# kindness appreciated



## amckeown30 (Jul 8, 2012)

So I finally got my family to come fish my spot this Sunday, last day of snapper, and my spot is over run with bobo's and schooly kings. with a pain in the rear shark.

Does anyone know what public #'s are producing good right now? I was thinking i-10 rubble.

Any suggestions would be greatly, greatly appreciated.:notworthy:


----------



## DREAMMAKER (Sep 4, 2011)

tommorow is not the last day. last day is 16th due to extension.


----------



## marmidor (Mar 15, 2008)

amckeown30 said:


> So I finally got my family to come fish my spot this Sunday, last day of snapper, and my spot is over run with bobo's and schooly kings. with a pain in the rear shark.
> 
> Does anyone know what public #'s are producing good right now? I was thinking i-10 rubble.
> 
> Any suggestions would be greatly, greatly appreciated.:notworthy:


You will have to deal with the same stuff on most spots you fish. It's just the luck of the draw! Try changing your fishing tactics up! Bait/depth/lead/leader and so on.


----------



## WhackUmStackUm (Jan 31, 2010)

Sorry Bro. Most of the public spots I have been diving on are fish out.


----------



## amckeown30 (Jul 8, 2012)

Have you dove I-10 rubble lately?


----------



## amckeown30 (Jul 8, 2012)

Do the schooly's and bobo's move out after a week or so usually?
Do the Sharks move on?


----------



## swander (Dec 1, 2007)

I dove 3 public spots yesterday and the only spot with any sizeable snapper on it was one of the tanks.
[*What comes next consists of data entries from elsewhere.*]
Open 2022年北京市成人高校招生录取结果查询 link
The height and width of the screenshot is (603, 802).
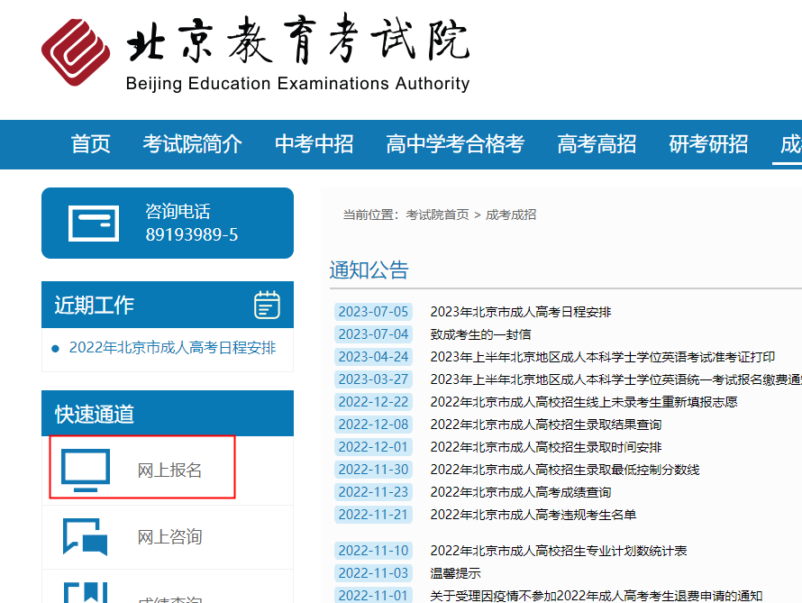(x=545, y=425)
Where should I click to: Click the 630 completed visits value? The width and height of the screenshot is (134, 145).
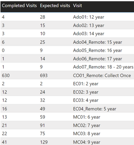coord(6,75)
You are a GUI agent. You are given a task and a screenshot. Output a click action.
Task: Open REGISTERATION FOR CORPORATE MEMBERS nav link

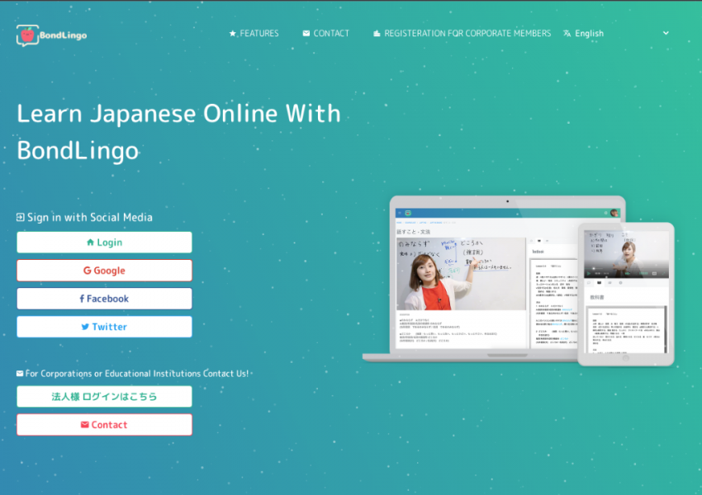(467, 34)
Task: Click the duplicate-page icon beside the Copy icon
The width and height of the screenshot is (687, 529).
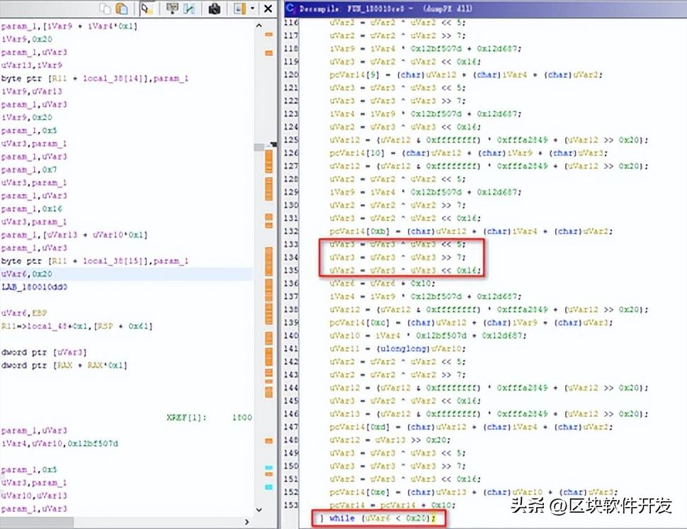Action: click(x=122, y=9)

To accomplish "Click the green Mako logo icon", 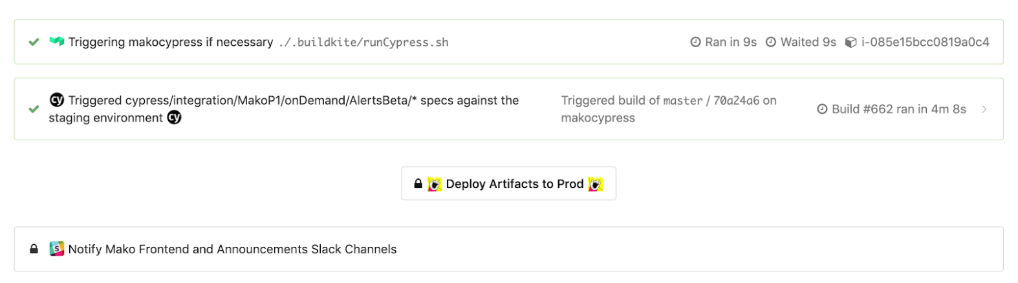I will click(57, 41).
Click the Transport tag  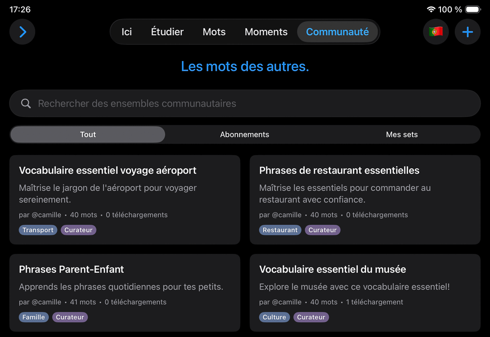38,230
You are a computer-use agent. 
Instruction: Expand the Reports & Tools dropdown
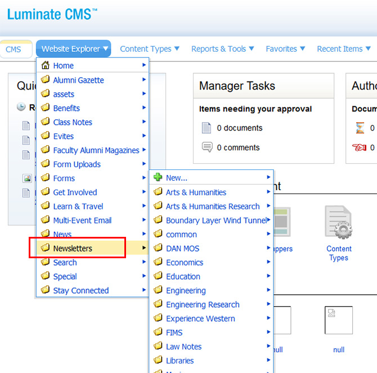pos(223,49)
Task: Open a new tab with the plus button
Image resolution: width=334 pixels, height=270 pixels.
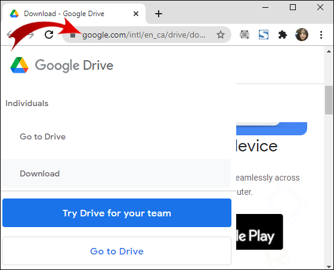Action: 159,14
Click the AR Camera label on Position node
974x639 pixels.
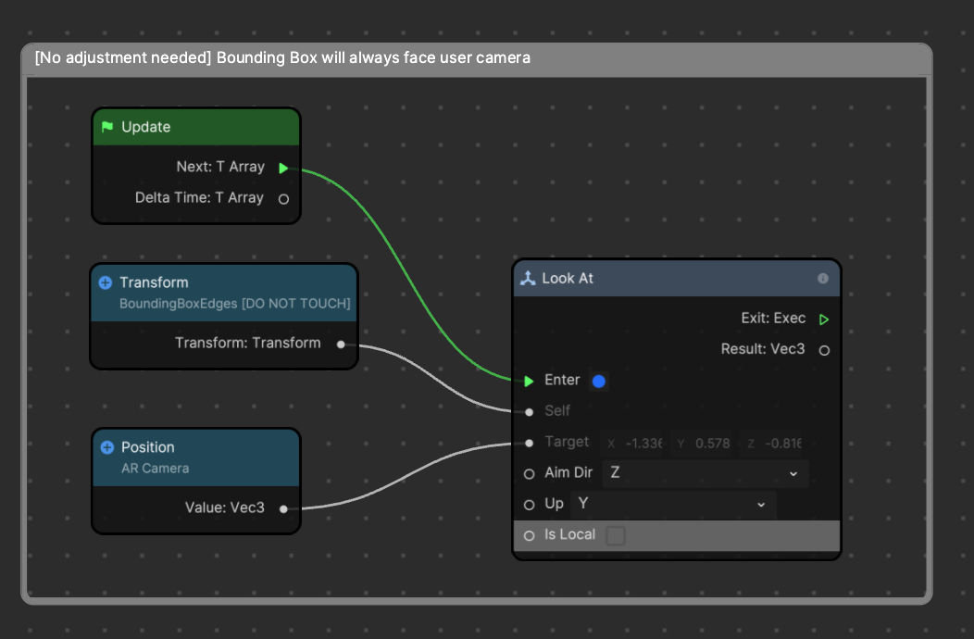click(x=155, y=469)
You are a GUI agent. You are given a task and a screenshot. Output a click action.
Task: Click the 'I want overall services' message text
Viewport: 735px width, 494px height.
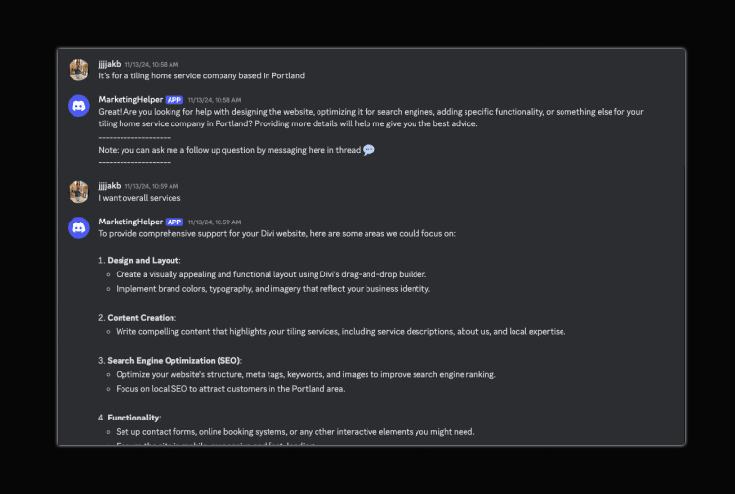[139, 198]
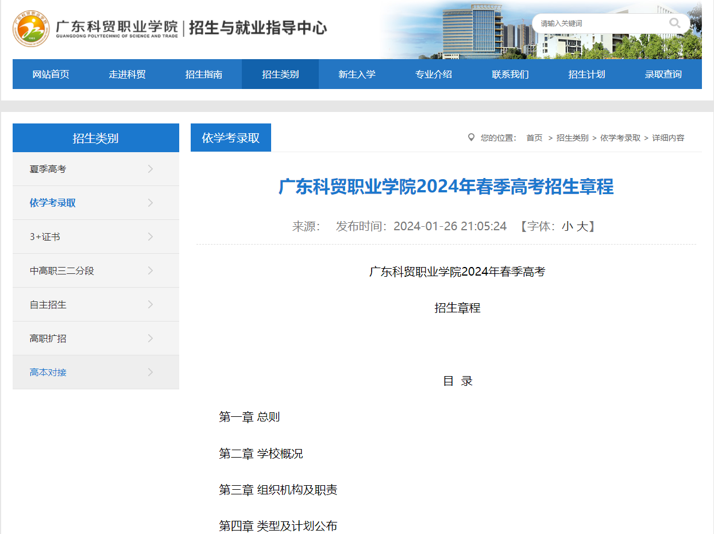Expand the 中高职三二分段 sidebar chevron
The width and height of the screenshot is (714, 534).
[150, 270]
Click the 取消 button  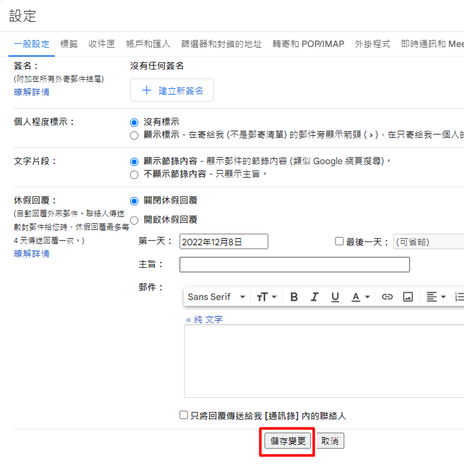click(330, 441)
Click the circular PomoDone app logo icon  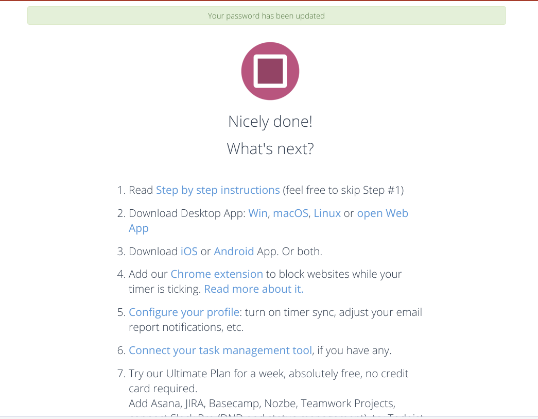(270, 71)
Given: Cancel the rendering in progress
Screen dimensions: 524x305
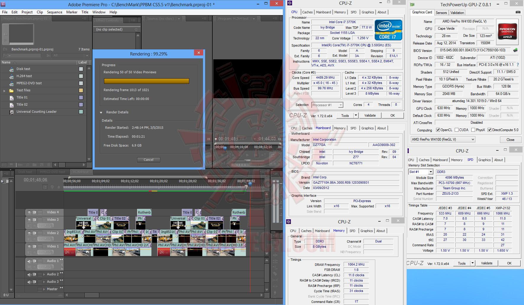Looking at the screenshot, I should tap(148, 160).
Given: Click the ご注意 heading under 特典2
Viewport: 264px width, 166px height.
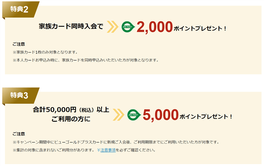Looking at the screenshot, I should (x=19, y=44).
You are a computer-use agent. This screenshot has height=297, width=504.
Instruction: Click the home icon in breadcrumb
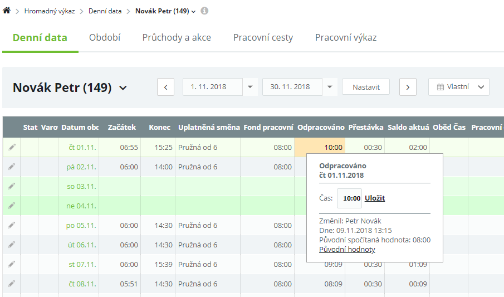(7, 11)
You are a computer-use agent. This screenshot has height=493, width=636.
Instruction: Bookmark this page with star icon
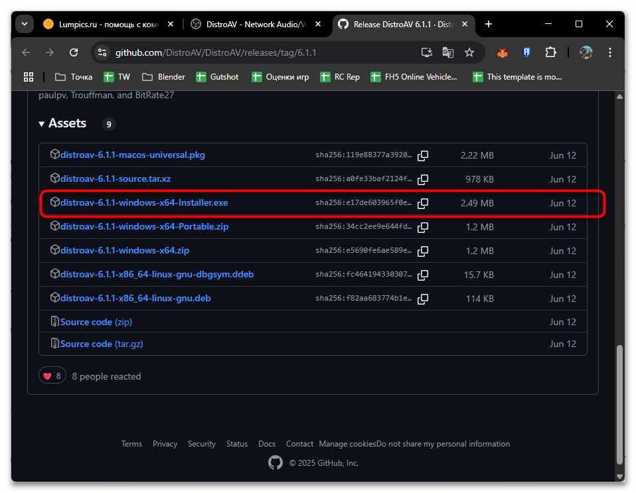(x=469, y=52)
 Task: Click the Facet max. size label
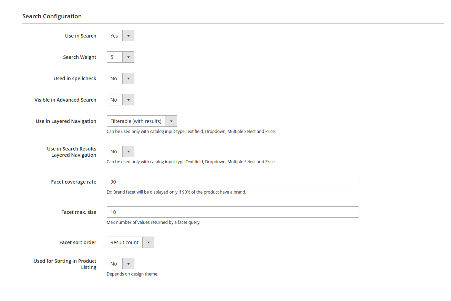coord(79,212)
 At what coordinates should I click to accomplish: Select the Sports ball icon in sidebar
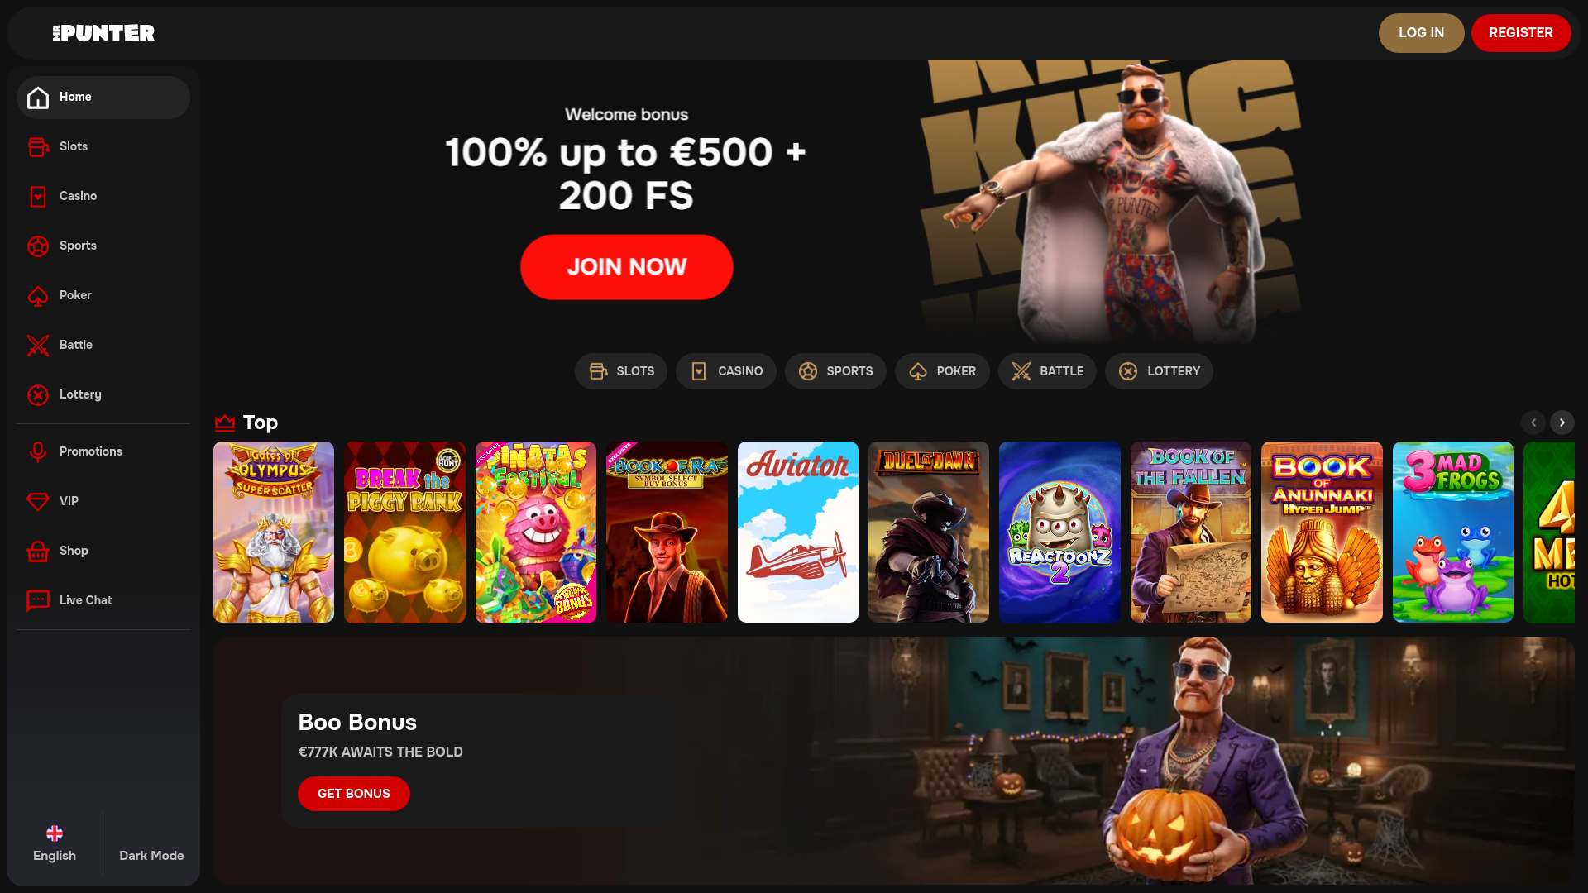click(38, 246)
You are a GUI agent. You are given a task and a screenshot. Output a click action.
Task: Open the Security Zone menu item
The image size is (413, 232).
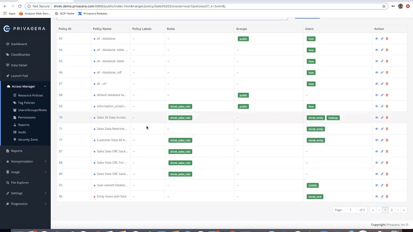[28, 140]
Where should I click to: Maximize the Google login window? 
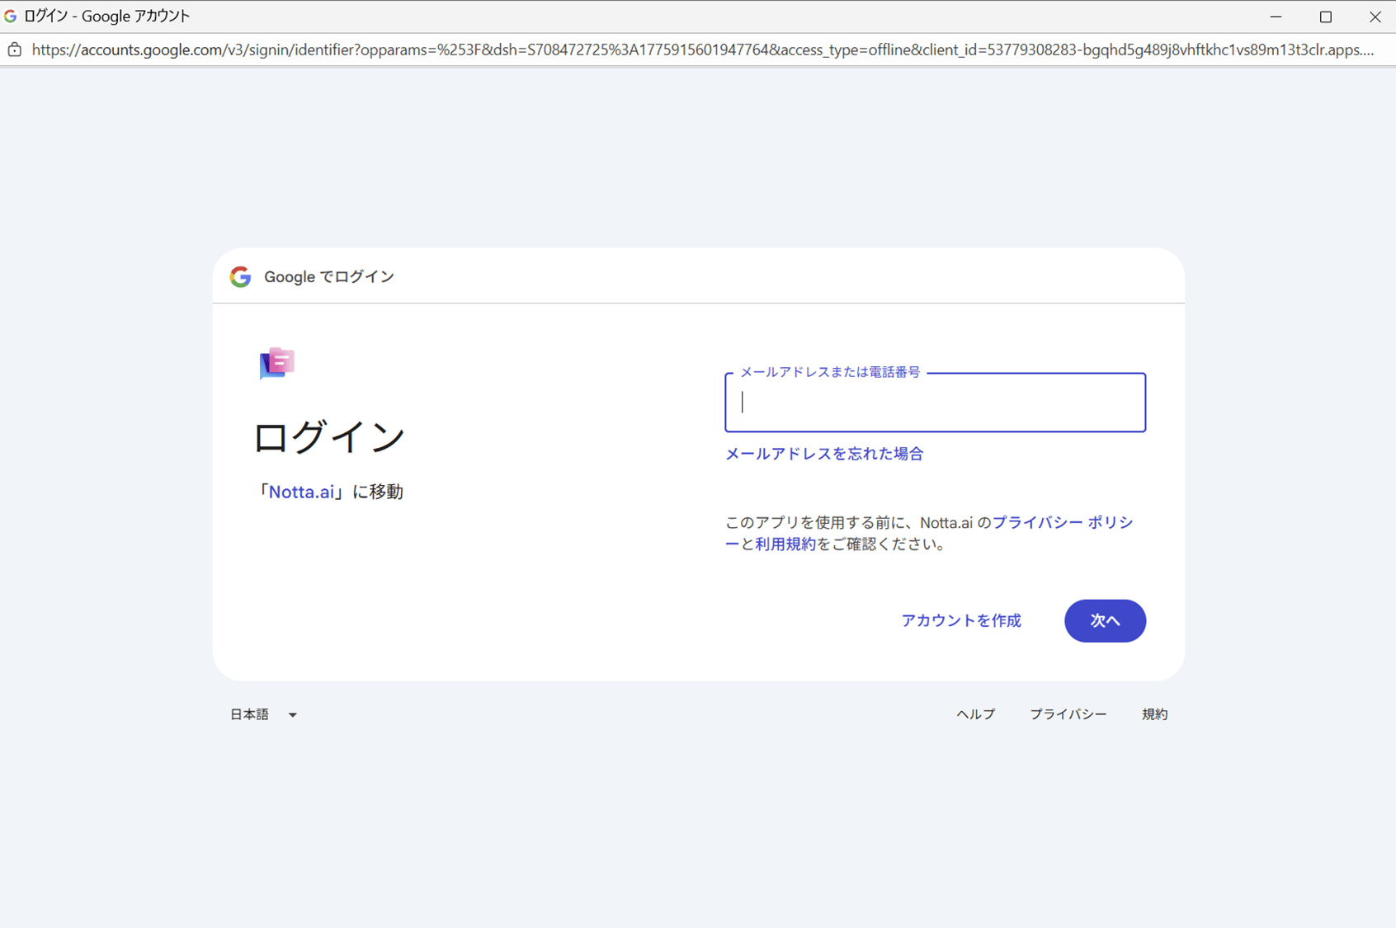1325,16
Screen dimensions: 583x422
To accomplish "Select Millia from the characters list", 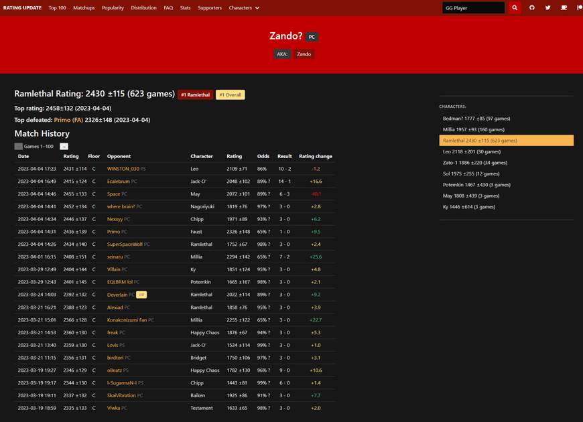I will click(x=473, y=129).
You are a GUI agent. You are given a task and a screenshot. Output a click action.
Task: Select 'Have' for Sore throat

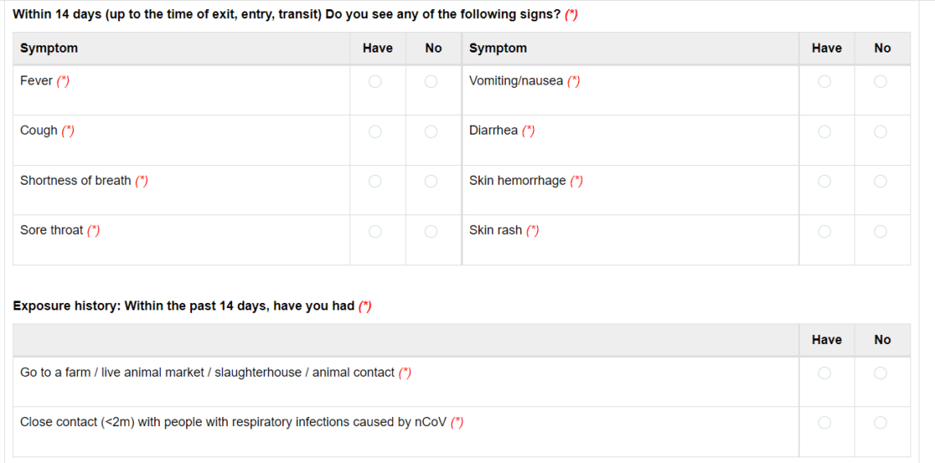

We shot 6 respectable snapper and there were pleny more.


----------



## amckeown30 (Jul 8, 2012)

Thanks for that Swander. There are 2 sets of tanks. I assume you are talking about the deeper ones.


----------



## SaltAddict (Jan 6, 2010)

Just a humble tip. Most of the snapper are off the wrecks spawning. Drop a reef marker on the wreck. Then work the boat around the marker. Making your circles bigger (further from the marker) every pass. Watch your bottom machine. They are there. You just have to look. However, so are the sharks. Reel real fast


----------